▸ **Problem description**:
The data needs to be returned in full, exactly as it reads.

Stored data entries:
↓

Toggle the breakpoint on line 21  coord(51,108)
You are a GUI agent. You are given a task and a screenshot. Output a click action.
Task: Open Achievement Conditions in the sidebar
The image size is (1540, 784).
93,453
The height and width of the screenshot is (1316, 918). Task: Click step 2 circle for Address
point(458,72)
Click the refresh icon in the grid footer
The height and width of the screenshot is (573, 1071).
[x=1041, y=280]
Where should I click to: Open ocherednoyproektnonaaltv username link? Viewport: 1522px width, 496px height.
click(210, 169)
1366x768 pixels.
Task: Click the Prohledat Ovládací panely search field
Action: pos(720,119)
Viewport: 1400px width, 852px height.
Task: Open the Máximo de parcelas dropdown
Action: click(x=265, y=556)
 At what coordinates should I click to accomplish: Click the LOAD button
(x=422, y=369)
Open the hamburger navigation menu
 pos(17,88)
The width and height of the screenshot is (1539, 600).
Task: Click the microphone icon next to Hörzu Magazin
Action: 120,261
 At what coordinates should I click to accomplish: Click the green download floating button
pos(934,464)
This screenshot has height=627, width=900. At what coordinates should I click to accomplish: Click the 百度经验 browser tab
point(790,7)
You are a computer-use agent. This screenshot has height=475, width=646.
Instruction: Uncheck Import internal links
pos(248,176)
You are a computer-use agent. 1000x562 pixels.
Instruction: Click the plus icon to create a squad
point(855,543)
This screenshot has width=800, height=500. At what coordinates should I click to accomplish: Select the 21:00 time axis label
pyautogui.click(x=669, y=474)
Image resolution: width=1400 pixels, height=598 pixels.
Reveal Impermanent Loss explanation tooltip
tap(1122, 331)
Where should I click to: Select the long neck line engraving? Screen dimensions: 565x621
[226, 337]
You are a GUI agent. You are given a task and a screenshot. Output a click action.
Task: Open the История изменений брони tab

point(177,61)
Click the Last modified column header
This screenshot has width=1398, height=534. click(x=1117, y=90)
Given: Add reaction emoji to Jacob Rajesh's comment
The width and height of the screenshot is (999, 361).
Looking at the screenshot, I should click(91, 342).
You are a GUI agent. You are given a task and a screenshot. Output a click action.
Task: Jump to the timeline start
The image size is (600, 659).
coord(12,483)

↑

▸ **Task solution**:
Toggle the breakpoint on line 21  coord(51,108)
You are a GUI agent. You are given a task and a screenshot. Output a click action.
Task: Open Achievement Conditions in the sidebar
The image size is (1540, 784).
93,453
The height and width of the screenshot is (1316, 918). Task: Click step 2 circle for Address
point(458,72)
Click the refresh icon in the grid footer
The height and width of the screenshot is (573, 1071).
[x=1041, y=280]
Where should I click to: Open ocherednoyproektnonaaltv username link? Viewport: 1522px width, 496px height.
click(210, 169)
1366x768 pixels.
Task: Click the Prohledat Ovládací panely search field
Action: pos(720,119)
Viewport: 1400px width, 852px height.
Task: Open the Máximo de parcelas dropdown
Action: click(x=265, y=556)
 At what coordinates should I click to accomplish: Click the LOAD button
(x=422, y=369)
Open the hamburger navigation menu
 pos(17,88)
The width and height of the screenshot is (1539, 600).
Task: Click the microphone icon next to Hörzu Magazin
Action: 120,261
 At what coordinates should I click to accomplish: Click the green download floating button
pos(934,464)
This screenshot has height=627, width=900. At what coordinates should I click to accomplish: Click the 百度经验 browser tab
point(790,7)
You are a computer-use agent. This screenshot has height=475, width=646.
Instruction: Uncheck Import internal links
pos(248,176)
You are a computer-use agent. 1000x562 pixels.
Instruction: Click the plus icon to create a squad
point(855,543)
This screenshot has width=800, height=500. At what coordinates should I click to accomplish: Select the 21:00 time axis label
pyautogui.click(x=669, y=474)
Image resolution: width=1400 pixels, height=598 pixels.
Reveal Impermanent Loss explanation tooltip
tap(1122, 331)
Where should I click to: Select the long neck line engraving? Screen dimensions: 565x621
[226, 337]
You are a GUI agent. You are given a task and a screenshot. Output a click action.
Task: Open the История изменений брони tab

point(177,61)
Click the Last modified column header
This screenshot has width=1398, height=534. click(x=1117, y=90)
Given: Add reaction emoji to Jacob Rajesh's comment
The width and height of the screenshot is (999, 361).
Looking at the screenshot, I should click(91, 342).
You are a GUI agent. You are given a task and a screenshot. Output a click action.
Task: Jump to the timeline start
The image size is (600, 659).
coord(12,483)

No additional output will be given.